I absolutely hate any format that is not a pdf file. It puts way too much limitation on the content. Just as an example: I use three "systems" most of the time, one windows, one ubuntu, one android tablet. Pdf works with each one out of the box, I can hight text or copy/past it, edit them, heck even open them in some graphic editing software and extract illustrations as vectors, save it in different formats. In contrast to that, for epub/mobi I don't even know what their native editing tool is so I can convert them into pdfs.

2 comments

The problem with PDFs is that they make a lot of assumptions about layout and formatting, whereas mobi and epub are HTML based, and therefore work on a much larger array of devices - from mobile phones to Kindle for PC, including, critically, eInk based readers which are way better for sitting down to read than anything LCD based.
Though if you are writing a book about design you often want the level of formatting and design ability that a PDF gives you. It's hard to give that up with an ePub.
If you need something to be pixel-precise, you'd probably just include a .png file.

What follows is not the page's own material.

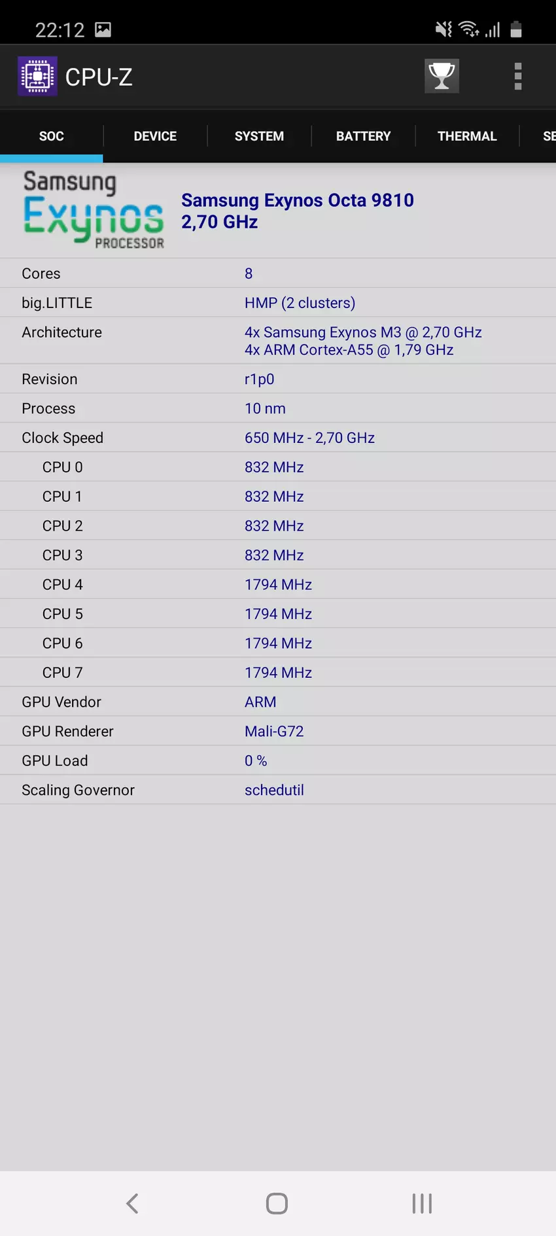Open the THERMAL tab

pyautogui.click(x=467, y=136)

eBooks aren't perfect for everything, though. I think a design book, for instance, is something I'd rather read as a paper book.

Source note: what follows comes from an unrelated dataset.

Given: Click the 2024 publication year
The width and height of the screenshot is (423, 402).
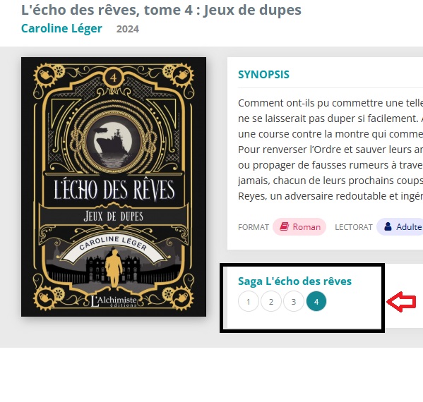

If you haven't checked out Calibre for conversions then you should.

As others have said - the issue with PDF's is that they assume A4/Letter size. When you're reading on a smaller screen (especially a basic e-ink one) the content is much more important.

But a PDF doesn't have to be A4/Letter. I published a book recently (ebook in PDF, ePub and mobi and paperback) and decided to use 6.69 x 9.61 inches for the PDF. I found that this size looks good on paper and on screen.